Thanks for your reply, Vox. You know what are you talking. Never heard about the Chalcedonian Creed, thanks for that piece of information. I stand corrected now: Not all the creeds starts with the "I believe in God the Father almighty, creator of heaven and earth"

Still, I hope that you concurr with me that the most important part of any creed is the belief in God and Christ. And historically, the Creed purpose is to summarize the beliefs that defines a christian church, even a middle asian christian church, they still uses their own creed to set the differencies between other churchs. As everyone in the west does.

More things:

Vox Raucus wrote:
Belief in God does not make you a christian - it makes you a theist.


I dissent here. Belief in god makes you a theist. Belief in God, capital G like a personal noun, makes you a christian. Jehova's Witnesses are the only ones that uses a variation of the tetragrammaton as personal noun of the christian god (low case letter here)

Vox Raucus wrote:

It's not easy. Which Creed should be authoritative? None of the Creeds are flawless, nor do any of them contain a perfect summary of Christian doctrine.

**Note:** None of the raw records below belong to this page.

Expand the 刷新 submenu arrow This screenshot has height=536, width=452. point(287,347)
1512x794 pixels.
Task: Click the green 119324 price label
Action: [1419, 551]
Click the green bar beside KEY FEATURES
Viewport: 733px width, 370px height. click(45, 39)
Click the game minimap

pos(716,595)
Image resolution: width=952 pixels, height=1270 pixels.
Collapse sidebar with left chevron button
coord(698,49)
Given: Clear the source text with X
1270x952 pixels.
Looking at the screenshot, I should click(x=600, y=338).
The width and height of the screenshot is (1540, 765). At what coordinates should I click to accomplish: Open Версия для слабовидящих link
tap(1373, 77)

And I am not saying that. Is fun to read each creed to see the differences between branches of christianism. But you also can see what all they have in common: The belief in God and in Christ. They can theorize about the relevance of Mary, or the saints and other factors, but the tree where all branches depart is this: There is only one god, God, and there is his only son, Christ.

If you don't believe about the sanctity of Mary you may be a lutheran, but if you don't believe in God I am pretty sure that you are not a christian.

For example, my personal stance: I am atheist. A hard-line one. Still I think that most of the teachings of Jesus (to love each other, compassion, patience, hope...) are a well way-to-go.

In fact: I Love most of the sacred music composed in between S. XVII and XIX. I Love the paintings of the Italian Renaissance, and their sculptures (La PietŠ of Michellangelo is my favorite piece of art, any kind of art). I can say that I love the artsy side of christian culture (in a selected piece of time)

Makes me that a christian? Of course not. I don't believe in God nor the meta-human side of Jesus.